Aus: Außferner Bote vom 5. Nov. 1930
Lermoos. Vom 5. bis 11. November wird in den Kinos der Leopoldstraße und Müllerstraße in München der Emelka-Film 'Segelflug in Lermoos' vorgeführt. Dieser Film wurde auf der Lermooser Alm bei prachtvollem Wetter aufgenommen und ist ohne Fehler gelungen. Es herrscht kein Zweifel, daß die Gründung des Segelflugvereines nicht nur für Lermoos, sondern für die ganze Umgebung eine große Anziehungskraft ausübt. Wir hoffen, daß die nächsten Vorführungen anläßlich der großen Wintersportveranstaltungen mit bestem Erfolge gekrönt sein werden.

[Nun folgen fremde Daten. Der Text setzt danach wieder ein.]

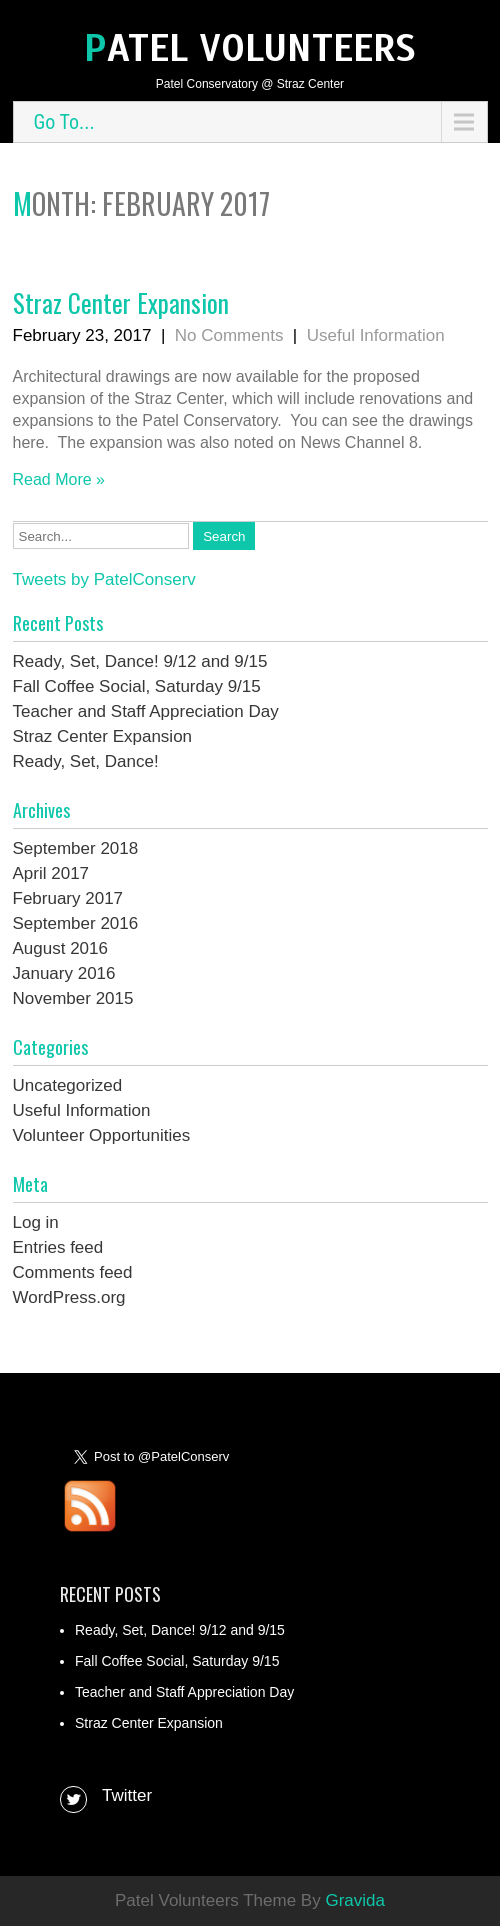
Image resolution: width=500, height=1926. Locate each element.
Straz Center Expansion (121, 302)
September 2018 (76, 848)
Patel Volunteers (250, 48)
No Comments (229, 335)
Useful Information (376, 335)
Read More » (59, 479)
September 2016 (76, 923)
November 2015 (73, 998)
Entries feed (58, 1247)
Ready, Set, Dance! (86, 761)
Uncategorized (68, 1085)
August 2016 (60, 948)
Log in (36, 1222)
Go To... (64, 122)
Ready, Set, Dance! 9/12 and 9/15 (140, 661)
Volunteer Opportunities (102, 1135)
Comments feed (73, 1272)
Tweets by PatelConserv (104, 579)
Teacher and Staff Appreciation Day (146, 711)
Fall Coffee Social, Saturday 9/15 (137, 686)
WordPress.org (69, 1297)
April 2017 (51, 873)
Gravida (355, 1900)
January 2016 (64, 973)
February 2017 (68, 898)
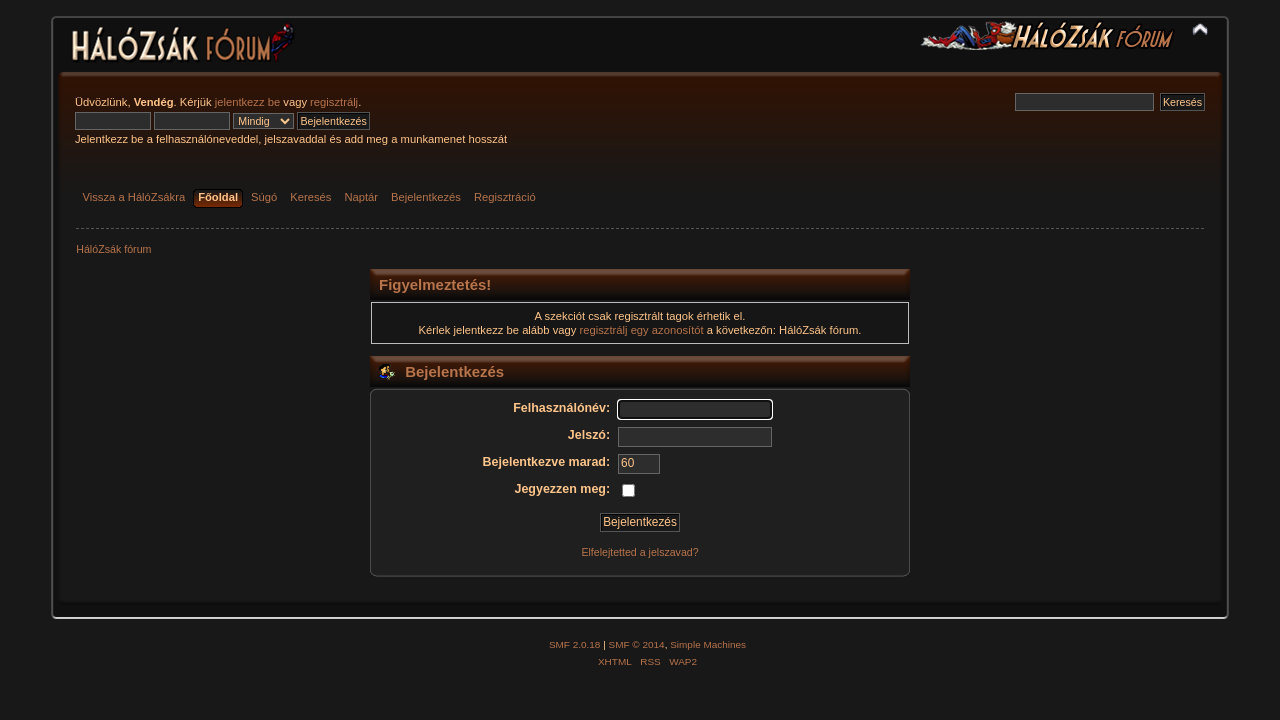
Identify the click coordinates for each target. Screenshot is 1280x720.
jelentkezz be (247, 102)
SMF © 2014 (637, 644)
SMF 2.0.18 (575, 644)
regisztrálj (334, 102)
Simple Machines (708, 644)
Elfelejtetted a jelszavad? (639, 552)
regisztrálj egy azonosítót (642, 330)
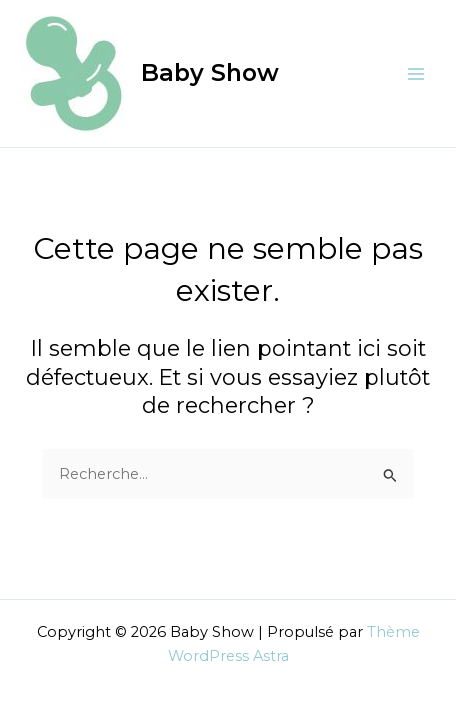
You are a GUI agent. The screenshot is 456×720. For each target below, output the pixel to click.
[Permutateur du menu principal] (416, 73)
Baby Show (210, 72)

Aus: Außferner Bote vom 17. Jän. 1931
Lermoos. Am Dienstag wurde das von der Ersten Alpinen Segelflugschule Lermoos erbaute Zweisitzer-Segelflugzeug fertiggestellt und von der Prüfungskommission für gut befunden und abgenommen. Die Maschine wurde allgemein als eine außerordentliche Leistung der jungen Gruppe, die mit so primitiven Mitteln eine derartige technische Leistung hervorbrachte, bezeichnet. Die zur Zeit zahlreich in Lermoos anwesenden Wintersportler bestaunten besonders die geradezu raffinierte innere Ausstattung der Maschine, die beinahe an die eines Verkehrsflugzeuges erinnert. Das Flugzeug ist nicht nur das erste in Tirol gebaute, sondern auch die erste in Oesterreich erstandene Hochleistungsmaschine und stellt insoferne noch eine absolute Neuheit dar, als die Sitze nebeneinander angeordnet sind.